Figure 4. Simulation demonstrating power to detect deviations from binomial expectations across sample sizes of sperm, without (A) and with (B) multiple hypothesis testing correction.

For each combination of transmission rate and number of gametes, power was calculated based on 1000 independent simulations and assuming full knowledge of gamete genotypes. Panel A uses the standard α = 0.05, while panel B uses an adjusted p-value threshold of 1.78 x 10^-7 as employed in our study. Note that this correction is conservative in that it adjusts for multiple testing across the genome as well as across donor individuals. Red arrows indicate gamete sample sizes roughly matching the Sperm-seq data (average n = 1711 sperm cells per donor).

Figure 4—figure supplement 1. Simulation demonstrating power to detect deviations from binomial expectations across sample sizes of sperm cells, without (A) and with (B) multiple hypothesis testing correction.

For each combination of transmission rate and number of gametes, power was calculated based on 1000 independent simulations and assuming full knowledge of gamete genotypes. Panel A uses the standard alpha = 0.05, while panel B uses an adjusted p-value threshold of 1.78 x 10^-7 as employed in our study. Note that this correction is conservative in that it adjusts for multiple testing across the genome as well as across donor individuals. Red arrows indicate gamete sample sizes roughly matching the Sperm-seq data (average n = 1711 sperm cells per donor).

Figure 4—figure supplement 2. Simulated signature of transmission distortion.

We simulated 1000 gametes with 10,000 SNPs. We generated TD by choosing an allele at random and removing 30% of gametes which carried that allele. We simulated coverage of 0.01× and genotyping error rate of 0.005 and then imputed gamete genotypes using rhapsodi. Top and bottom panels show results of testing for transmission distortion on simulated ground truth and imputed data, respectively.

Figure 4—figure supplement 3. Simulated signature of strong (k=0.99) transmission distortion.

We simulated data with 974 gametes, 79,630 SNPs, and 0.0075× coverage, corresponding to the data profile of donor NC26 chromosome 8. Zooming in to region surrounding the causal SNP (denoted with the black, vertical line), we observe that the causal SNP and several flanking SNPs were filtered out due to apparent homozygosity across the sample of sperm cells. However, the imputed gamete genotypes still exhibit signal of the strong TD on either side of this region, far below the p-value threshold of genome-wide significance.

Figure 4—figure supplement 4. Simulation demonstrating power to detect deviations from expectations using the transmission disequilibrium test (TDT), as applied to human pedigree studies, without (A) and with (B) multiple testing correction (alpha = 0.05 and 10^-7, respectively).
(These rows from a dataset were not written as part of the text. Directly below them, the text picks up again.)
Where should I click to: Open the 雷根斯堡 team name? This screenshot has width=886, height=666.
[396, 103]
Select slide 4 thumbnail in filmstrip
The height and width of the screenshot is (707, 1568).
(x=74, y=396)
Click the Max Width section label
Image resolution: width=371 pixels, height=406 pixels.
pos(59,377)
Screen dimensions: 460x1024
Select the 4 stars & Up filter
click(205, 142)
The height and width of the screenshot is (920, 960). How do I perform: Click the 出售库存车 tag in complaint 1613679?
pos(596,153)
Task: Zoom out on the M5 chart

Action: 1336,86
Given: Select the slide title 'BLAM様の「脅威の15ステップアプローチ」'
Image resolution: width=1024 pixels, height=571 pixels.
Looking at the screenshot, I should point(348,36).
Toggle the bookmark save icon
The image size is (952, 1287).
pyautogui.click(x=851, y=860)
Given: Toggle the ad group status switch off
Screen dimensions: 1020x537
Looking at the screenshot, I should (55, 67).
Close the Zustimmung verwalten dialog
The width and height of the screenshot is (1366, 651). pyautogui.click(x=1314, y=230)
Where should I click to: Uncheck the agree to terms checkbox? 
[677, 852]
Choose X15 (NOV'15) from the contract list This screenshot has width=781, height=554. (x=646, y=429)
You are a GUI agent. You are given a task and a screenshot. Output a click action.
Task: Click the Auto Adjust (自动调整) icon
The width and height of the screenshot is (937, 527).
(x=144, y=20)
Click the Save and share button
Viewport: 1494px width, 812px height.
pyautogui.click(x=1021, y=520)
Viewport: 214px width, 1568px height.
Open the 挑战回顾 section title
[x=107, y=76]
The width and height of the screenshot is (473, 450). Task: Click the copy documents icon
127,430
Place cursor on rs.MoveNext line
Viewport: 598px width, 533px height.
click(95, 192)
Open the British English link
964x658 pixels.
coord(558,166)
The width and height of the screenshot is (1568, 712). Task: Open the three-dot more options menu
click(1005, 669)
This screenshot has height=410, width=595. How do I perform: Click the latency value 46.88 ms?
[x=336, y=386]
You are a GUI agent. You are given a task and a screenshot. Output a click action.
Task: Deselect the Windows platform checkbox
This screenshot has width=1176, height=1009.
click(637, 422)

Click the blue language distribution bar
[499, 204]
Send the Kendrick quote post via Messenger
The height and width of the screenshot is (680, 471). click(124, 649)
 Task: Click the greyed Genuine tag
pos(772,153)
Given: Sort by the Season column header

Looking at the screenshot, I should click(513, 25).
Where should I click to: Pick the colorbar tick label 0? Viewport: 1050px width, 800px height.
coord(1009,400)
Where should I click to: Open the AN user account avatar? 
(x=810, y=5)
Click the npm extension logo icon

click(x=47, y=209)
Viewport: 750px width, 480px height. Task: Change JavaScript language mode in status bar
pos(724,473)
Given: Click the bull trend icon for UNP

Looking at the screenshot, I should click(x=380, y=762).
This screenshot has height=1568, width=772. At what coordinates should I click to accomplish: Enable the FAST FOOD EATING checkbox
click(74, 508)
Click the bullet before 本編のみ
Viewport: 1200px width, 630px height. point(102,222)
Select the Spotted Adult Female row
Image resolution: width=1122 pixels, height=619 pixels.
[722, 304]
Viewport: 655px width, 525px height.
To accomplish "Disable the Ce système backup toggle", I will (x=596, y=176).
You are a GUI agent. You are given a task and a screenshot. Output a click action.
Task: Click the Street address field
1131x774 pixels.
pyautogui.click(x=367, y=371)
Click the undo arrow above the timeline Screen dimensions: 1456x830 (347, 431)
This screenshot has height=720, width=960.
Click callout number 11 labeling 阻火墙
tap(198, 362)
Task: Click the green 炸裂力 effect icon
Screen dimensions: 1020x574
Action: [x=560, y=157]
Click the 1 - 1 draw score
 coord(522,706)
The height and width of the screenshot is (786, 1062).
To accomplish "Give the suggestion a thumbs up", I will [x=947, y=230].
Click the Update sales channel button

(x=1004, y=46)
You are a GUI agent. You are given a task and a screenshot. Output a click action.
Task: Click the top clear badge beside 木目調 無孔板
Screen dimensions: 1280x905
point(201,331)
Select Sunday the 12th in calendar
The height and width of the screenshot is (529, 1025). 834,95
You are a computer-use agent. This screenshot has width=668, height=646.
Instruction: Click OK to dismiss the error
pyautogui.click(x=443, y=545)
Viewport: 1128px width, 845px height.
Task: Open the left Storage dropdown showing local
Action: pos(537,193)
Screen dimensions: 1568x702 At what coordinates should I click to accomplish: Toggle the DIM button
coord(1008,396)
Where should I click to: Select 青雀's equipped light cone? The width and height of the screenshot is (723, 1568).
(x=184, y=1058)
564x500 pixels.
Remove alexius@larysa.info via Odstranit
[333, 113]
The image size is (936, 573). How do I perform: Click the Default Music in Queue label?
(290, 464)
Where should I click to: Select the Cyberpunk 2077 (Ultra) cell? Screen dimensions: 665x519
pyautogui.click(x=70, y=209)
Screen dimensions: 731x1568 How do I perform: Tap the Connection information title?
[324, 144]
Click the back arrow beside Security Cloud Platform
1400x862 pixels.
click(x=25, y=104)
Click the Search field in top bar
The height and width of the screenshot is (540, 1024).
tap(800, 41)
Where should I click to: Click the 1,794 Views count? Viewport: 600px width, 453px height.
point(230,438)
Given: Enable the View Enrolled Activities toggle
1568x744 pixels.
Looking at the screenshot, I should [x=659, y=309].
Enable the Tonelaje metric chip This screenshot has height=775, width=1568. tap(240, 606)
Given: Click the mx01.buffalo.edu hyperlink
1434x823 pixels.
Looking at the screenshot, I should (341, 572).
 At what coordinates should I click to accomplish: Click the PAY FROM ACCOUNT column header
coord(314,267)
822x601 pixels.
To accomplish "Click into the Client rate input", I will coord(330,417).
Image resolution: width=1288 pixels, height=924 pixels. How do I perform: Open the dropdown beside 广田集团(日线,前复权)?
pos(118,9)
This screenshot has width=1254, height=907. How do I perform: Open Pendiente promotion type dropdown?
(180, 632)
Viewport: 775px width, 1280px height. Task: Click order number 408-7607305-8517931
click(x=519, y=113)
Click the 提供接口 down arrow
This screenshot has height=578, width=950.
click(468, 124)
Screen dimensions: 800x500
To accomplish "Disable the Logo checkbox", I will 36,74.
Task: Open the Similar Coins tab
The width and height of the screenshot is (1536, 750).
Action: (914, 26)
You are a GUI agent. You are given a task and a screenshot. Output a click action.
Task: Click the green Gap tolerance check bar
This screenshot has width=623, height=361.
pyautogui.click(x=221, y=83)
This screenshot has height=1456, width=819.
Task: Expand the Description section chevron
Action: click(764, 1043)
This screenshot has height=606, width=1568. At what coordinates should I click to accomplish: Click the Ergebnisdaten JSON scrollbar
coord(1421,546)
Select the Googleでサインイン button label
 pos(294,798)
The latter threshold is the standard for genome-wide significance (10^-7) used in past studies (Meyer et al., 2012). The sample size refers to the number of informative transmissions, where each trio with a parent heterozygous for the SNP of interest has one informative transmission of the given SNP. Power was calculated based on 1000 independent simulations. Panels C and D show the distributions of the number of informative transmissions per SNP from the two pedigrees in Meyer et al., 2012 for which data were publicly available: AGRE (C) and HUTT (D). Meyer et al., 2012 removed SNPs with fewer than 200 informative transmissions in AGRE and fewer than 50 informative transmissions in HUTT prior to their analysis. Note that the number of informative transmissions is typically substantially less than the total number of offspring in each pedigree (after quality control and sample size cutoffs, 1518 for AGRE and 848 for HUTT).